The next day, during his own speech in favor of the bill, Robert Brown Elliot, another African American representative from South Carolina, responded to Harris:
To the diatribe of the gentleman from Virginia, [Mr. HARRIS,] who spoke on yesterday, and who so far transcended the limits of decency and propriety as to announce upon this floor that his remarks were addressed to white men alone, I shall have no word of reply. Let him feel that a negro was not only too magnanimous to smite him in his weakness, but was even charitable enough to grant him the mercy of his silence. [Laughter and applause on the floor and in the galleries.] I shall, sir, leave to others less charitable the unenviable and fatiguing task of sifting out of that mass of chaff the few grains of sense that may, perchance, deserve notice. Assuring the gentleman that the negro in this country aims at a higher degree of intellect than that exhibited by him in this debate, I cheerfully commend him to the commiseration of all intelligent men the world over—black men as well as white men.
Before Ransier and Elliot became members of Congress in 1870 and 1871, respectively, they worked for Rev. Richard Harvey Cain, who had established the South Carolina Leader newspaper in 1866 (renamed the Missionary Record two years later). Cain had hired the two men as associate editors, and in 1873 he joined his former employees in Congress after he won election for South Carolina’s newly created fifth House seat, receiving 71% of the votes—38,000 more than the second-place candidate, a white Democrat. The trio were three of seven black representatives in the 43rd U.S. Congress, four of whom were in the delegation from South Carolina. A recent arrival to the state, Cain had been an African Methodist Episcopal Church pastor in Brooklyn, New York, when he was installed as pastor of the Emanuel Church in Charleston. His tenure was an extraordinary success; within seven years, the congregation had become the largest in the state.

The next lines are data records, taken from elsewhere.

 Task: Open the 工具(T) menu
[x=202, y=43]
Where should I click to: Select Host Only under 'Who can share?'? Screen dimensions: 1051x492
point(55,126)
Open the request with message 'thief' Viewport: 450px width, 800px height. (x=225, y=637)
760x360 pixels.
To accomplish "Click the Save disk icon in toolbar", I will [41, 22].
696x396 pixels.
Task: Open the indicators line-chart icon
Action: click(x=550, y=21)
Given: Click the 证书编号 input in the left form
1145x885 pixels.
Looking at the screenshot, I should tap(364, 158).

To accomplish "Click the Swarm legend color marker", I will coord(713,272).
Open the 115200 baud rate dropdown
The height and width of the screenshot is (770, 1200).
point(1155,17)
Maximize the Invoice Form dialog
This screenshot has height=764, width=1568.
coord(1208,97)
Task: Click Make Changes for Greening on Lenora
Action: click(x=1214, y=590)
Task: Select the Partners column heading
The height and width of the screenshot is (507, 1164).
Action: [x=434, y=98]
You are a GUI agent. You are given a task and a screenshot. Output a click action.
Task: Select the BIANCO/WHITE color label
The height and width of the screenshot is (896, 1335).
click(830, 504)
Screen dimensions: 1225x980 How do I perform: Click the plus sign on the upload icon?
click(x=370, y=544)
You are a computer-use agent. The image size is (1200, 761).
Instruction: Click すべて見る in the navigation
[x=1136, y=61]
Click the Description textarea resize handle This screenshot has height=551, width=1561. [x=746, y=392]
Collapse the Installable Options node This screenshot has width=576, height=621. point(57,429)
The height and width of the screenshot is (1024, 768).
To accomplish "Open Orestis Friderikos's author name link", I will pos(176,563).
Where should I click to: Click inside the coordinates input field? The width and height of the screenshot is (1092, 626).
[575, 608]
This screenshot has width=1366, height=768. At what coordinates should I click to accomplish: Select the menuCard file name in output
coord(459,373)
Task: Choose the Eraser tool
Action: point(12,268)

Cain delivered four significant speeches on the civil rights bill during the year it was hotly debated: two in January 1874, after the bill had been introduced in the House, and two in the days before its passage in early February 1875. (It was approved by the Senate on February 27 and signed by President Ulysses S. Grant four days later.) Cain’s speeches are particularly notable for his vigorous defense of the bill’s most controversial provision, prohibiting discrimination because “of race, color, or previous condition of servitude . . . by trustees, commissioners, superintendents, teachers, and other officers of common schools and public institutions of learning.” In order to get the bill through Congress, however, Cain and his associates ultimately agreed to drop the insistence on public school desegregation.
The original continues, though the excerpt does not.